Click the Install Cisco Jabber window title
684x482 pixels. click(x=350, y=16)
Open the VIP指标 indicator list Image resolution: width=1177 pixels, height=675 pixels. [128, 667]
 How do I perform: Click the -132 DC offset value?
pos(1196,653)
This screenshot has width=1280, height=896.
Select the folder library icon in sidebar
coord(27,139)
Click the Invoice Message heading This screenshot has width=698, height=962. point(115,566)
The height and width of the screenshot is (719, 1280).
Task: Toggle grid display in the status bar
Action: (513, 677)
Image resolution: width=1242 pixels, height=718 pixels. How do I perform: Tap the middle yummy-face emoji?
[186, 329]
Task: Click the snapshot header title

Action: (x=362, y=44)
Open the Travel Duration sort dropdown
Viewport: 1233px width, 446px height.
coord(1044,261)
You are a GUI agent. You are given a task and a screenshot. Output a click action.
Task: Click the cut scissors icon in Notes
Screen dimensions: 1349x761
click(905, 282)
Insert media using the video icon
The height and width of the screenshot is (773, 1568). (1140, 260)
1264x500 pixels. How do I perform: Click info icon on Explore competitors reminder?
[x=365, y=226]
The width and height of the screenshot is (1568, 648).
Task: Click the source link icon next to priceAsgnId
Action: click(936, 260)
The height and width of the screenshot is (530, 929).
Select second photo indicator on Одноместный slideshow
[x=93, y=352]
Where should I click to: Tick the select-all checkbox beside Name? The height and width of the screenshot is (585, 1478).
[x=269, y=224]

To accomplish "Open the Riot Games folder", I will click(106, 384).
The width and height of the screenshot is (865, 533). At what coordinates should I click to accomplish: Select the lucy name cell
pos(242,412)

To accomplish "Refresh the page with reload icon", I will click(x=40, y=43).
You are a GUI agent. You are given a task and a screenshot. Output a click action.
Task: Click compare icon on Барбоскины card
· · · · · · ·
HOW TO COMPLETE THIS TASK: Within the material above, transcribe exactly the lines that run from the line holding "Select the folder library icon in sidebar" through the line holding "Task: Click the cut scissors icon in Notes".

ANSWER SECTION:
Select the folder library icon in sidebar
coord(27,139)
Click the Invoice Message heading This screenshot has width=698, height=962. point(115,566)
The height and width of the screenshot is (719, 1280).
Task: Toggle grid display in the status bar
Action: (513, 677)
Image resolution: width=1242 pixels, height=718 pixels. How do I perform: Tap the middle yummy-face emoji?
[186, 329]
Task: Click the snapshot header title

Action: (x=362, y=44)
Open the Travel Duration sort dropdown
Viewport: 1233px width, 446px height.
coord(1044,261)
You are a GUI agent. You are given a task and a screenshot. Output a click action.
Task: Click the cut scissors icon in Notes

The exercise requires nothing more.